Cold-storage trailers have been used to supplement local morgues
Several counties in Ohio, a state with one of the highest rates of drug overdose deaths in the US, are routinely running out of space in their local morgues, The Canton Repository and NBC News reported. They have has to borrow temporary cold-storage trailers, normally intended for disaster response, from the state’s health department. Drugs aren’t the only reason for the morgue shortage—the suicide rate in the area has also gone up, according to local law enforcement —but they are a significant factor. In March, an investigator told NBC that “the new thing” was mixing methamphetamine with carfentanil.
Funeral homes and crime labs have to store Narcan…
In Canada, where the problem is just as acute, funeral homes started keeping naloxone in case mourners or their staff handling bodies accidentally overdose on drugs. Crime labs also now have extra doses of the treatment on hand.
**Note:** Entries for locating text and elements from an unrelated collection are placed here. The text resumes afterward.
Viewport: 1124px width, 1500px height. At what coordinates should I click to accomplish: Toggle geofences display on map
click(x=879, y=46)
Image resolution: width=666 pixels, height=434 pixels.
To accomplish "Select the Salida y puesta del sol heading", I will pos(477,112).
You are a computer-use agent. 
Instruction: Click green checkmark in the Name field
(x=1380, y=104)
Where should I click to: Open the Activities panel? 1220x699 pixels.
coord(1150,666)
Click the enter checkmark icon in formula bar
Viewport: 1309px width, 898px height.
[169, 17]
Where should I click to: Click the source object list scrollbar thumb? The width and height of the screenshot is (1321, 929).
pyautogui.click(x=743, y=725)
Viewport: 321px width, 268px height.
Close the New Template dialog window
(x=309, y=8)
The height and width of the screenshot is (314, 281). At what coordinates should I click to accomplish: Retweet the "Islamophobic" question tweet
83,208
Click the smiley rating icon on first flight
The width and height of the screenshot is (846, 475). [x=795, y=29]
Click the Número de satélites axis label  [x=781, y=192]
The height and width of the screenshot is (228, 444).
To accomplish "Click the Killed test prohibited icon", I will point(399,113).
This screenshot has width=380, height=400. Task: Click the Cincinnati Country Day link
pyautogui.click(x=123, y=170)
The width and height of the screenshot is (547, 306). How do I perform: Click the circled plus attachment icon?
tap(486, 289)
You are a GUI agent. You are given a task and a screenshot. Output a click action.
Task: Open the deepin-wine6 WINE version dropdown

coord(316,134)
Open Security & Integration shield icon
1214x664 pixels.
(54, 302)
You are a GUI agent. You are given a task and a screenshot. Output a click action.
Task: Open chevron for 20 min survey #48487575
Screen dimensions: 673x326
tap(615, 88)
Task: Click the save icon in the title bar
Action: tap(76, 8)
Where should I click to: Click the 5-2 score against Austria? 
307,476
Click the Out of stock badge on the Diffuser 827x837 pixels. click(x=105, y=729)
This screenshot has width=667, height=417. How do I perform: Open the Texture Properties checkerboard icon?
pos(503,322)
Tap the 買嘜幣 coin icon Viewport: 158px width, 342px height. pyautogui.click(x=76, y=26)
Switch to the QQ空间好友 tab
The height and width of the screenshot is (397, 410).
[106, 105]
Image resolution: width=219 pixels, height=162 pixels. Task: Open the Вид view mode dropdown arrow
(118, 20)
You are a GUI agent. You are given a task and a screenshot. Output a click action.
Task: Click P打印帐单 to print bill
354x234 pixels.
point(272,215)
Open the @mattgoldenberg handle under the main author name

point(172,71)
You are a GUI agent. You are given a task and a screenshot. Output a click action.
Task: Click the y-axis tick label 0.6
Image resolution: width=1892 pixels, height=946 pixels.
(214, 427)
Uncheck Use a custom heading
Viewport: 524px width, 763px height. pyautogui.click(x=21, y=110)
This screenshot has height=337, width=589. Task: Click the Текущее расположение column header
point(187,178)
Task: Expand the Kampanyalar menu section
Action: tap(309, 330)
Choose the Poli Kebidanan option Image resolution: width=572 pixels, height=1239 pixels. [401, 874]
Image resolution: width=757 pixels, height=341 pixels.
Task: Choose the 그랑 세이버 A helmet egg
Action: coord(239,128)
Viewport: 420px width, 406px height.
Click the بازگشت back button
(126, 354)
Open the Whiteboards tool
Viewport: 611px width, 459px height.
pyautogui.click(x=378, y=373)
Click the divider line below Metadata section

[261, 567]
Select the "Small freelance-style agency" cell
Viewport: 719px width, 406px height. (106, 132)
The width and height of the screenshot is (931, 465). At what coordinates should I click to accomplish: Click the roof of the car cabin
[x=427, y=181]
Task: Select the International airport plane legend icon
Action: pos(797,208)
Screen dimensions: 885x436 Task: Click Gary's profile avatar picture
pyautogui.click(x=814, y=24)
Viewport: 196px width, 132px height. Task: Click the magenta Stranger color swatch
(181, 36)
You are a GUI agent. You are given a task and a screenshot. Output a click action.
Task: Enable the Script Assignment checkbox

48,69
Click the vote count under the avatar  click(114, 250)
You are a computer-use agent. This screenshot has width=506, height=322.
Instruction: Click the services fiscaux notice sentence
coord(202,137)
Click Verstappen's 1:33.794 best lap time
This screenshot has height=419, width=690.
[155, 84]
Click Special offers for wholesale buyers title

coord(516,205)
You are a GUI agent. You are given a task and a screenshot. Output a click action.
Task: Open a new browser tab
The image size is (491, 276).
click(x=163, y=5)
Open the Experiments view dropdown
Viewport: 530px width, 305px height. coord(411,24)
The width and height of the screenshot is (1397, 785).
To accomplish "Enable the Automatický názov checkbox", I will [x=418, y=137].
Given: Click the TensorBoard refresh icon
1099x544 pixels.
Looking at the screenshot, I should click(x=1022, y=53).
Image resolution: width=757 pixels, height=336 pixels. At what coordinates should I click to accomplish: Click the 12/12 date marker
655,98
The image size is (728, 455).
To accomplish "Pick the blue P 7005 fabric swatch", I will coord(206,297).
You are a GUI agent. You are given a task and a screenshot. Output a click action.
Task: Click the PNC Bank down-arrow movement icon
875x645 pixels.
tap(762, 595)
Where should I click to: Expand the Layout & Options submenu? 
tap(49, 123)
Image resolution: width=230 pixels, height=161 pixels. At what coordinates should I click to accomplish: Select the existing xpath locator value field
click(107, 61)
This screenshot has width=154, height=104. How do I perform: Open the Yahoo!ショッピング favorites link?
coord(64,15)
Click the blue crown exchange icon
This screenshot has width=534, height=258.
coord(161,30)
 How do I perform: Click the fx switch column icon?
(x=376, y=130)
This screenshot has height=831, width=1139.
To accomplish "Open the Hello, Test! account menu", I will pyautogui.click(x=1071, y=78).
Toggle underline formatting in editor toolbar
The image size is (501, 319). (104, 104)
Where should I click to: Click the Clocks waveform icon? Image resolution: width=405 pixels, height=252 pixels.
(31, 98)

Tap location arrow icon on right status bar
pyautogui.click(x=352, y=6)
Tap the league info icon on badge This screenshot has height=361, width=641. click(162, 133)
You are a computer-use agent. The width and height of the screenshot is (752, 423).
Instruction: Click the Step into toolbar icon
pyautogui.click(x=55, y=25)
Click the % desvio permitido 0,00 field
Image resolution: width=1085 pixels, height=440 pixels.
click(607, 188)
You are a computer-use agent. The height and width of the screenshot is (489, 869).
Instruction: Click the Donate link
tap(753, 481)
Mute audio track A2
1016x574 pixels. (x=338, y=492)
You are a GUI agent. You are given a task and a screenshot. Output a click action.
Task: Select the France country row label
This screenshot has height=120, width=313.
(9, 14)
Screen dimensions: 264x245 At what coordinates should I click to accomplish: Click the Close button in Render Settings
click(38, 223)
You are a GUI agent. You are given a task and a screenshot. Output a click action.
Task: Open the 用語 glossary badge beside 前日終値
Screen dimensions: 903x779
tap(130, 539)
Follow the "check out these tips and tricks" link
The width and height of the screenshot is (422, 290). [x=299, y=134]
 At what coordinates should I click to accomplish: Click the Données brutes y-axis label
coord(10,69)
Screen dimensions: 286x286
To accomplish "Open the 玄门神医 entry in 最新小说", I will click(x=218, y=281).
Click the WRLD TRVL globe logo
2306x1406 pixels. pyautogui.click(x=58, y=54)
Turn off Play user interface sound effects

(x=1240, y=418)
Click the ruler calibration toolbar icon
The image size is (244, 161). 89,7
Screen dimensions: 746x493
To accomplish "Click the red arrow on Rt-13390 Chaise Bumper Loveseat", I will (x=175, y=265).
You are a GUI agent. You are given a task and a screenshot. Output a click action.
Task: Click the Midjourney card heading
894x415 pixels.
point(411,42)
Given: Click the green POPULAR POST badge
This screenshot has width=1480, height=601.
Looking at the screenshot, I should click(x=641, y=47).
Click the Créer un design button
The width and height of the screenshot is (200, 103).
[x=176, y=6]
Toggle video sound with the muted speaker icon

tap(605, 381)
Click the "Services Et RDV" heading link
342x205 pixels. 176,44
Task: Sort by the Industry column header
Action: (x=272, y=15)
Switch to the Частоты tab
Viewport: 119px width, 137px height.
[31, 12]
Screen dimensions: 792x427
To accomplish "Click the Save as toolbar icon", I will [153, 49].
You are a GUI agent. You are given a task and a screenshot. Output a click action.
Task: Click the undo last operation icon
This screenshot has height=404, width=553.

…librarians have to administer it…
In Philadelphia, librarians at one location have become so accustomed to overdoses in the bathroom they can tell what kind of drug the victim had used by the sound they make falling to the floor—sliding down for heroin, collapsing for fentanyl, reported Philadelphia Inquirer columnist Mike Newall. Librarians in North Philadelphia have been training how to use Narcan. One of them had to use it on four people.
…and officers have started to carry it to save their K-9 partners
A small amount of fentanyl can kill a human, but it takes even less for dogs. Last year, three dogs in Florida had to be rushed to a vet after ingesting the drug, which they can also absorb through their paws. “Dogs are not looking for drugs with their eyes and feeling with their fingers; they’re literally breathing it in and inhaling it,” Brian Foley, deputy police chief in Hartford, Connecticut told CBS News. In Massachusetts, officers are now carrying Narcan inhalers for K-9 partners.